The way forward for information lineage

Knowledge lineage is an important part of Meta’s PAI initiative, offering a complete view of how information flows throughout totally different methods. Whereas we’ve made important progress in establishing a robust basis, our journey is ongoing. We’re dedicated to:

  • Increasing protection: constantly improve the protection of our information lineage capabilities to make sure a complete understanding of knowledge flows.
  • Bettering consumption expertise: streamline the consumption expertise to make it simpler for builders and stakeholders to entry and make the most of information lineage info.
  • Exploring new frontiers: examine new functions and use instances for information lineage, driving innovation and collaboration throughout the business.

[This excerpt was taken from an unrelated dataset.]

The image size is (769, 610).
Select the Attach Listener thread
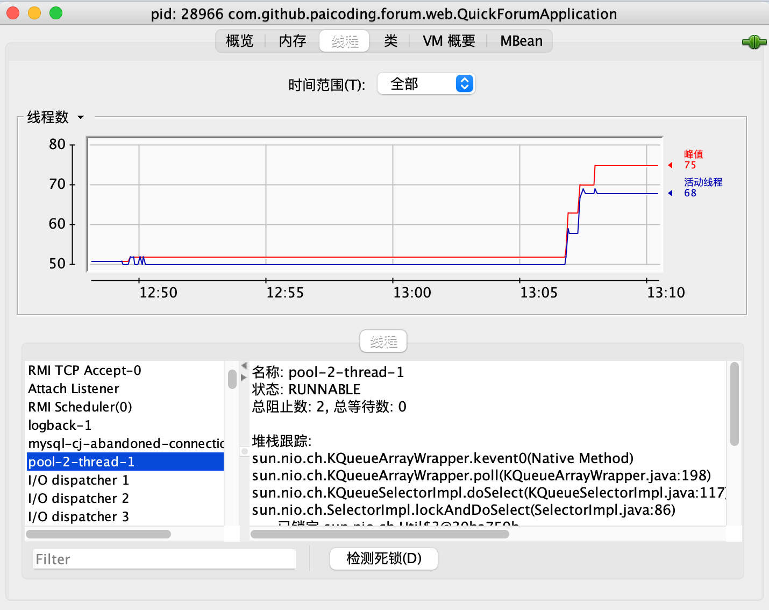74,389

By advancing information lineage, we purpose to foster a tradition of privateness consciousness and drive progress within the broader fields of examine. Collectively, we are able to create a extra clear and accountable information ecosystem.

Acknowledgements

The authors wish to acknowledge the contributions of many present and former Meta workers who’ve performed a vital function in creating information lineage applied sciences over time. Particularly, we wish to lengthen particular because of (in alphabetical order) Amit Jain, Aygun Aydin, Ben Zhang, Brian Romanko, Brian Spanton, Daniel Ramagem, David Molnar, Dzmitry Charnahalau, Gayathri Aiyer, George Stasa, Guoqiang Jerry Chen, Graham Bleaney, Haiyang Han, Howard Cheng, Ian Carmichael, Ibrahim Mohamed, Jerry Pan, Jiang Wu, Jonathan Bergeron, Joanna Jiang, Jun Fang, Kiran Badam, Komal Mangtani, Kyle Huang, Maharshi Jha, Manuel Fahndrich, Marc Celani, Lei Zhang, Mark Vismonte, Perry Stoll, Pritesh Shah, Qi Zhou, Rajesh Nishtala, Rituraj Kirti, Seth Silverman, Shelton Jiang, Sushaant Mujoo, Vlad Fedorov, Yi Huang, Xinbo Gao, and Zhaohui Zhang. We’d additionally like to specific our gratitude to all reviewers of this publish, together with (in alphabetical order) Aleksandar Ilic, Avtar Brar, Benjamin Renard, Bogdan Shubravyi, Brianna O’Steen, Chris Wiltz, Daniel Chamberlain, Hannes Roth, Imogen Barnes, Jason Hendrickson, Koosh Orandi, Rituraj Kirti, and Xenia Habekoss. We wish to particularly thank Jonathan Bergeron for overseeing the trouble and offering all the steerage and helpful suggestions, Supriya Anand for main the editorial effort to form the weblog content material, and Katherine Bates for pulling all required assist collectively to make this weblog publish occur.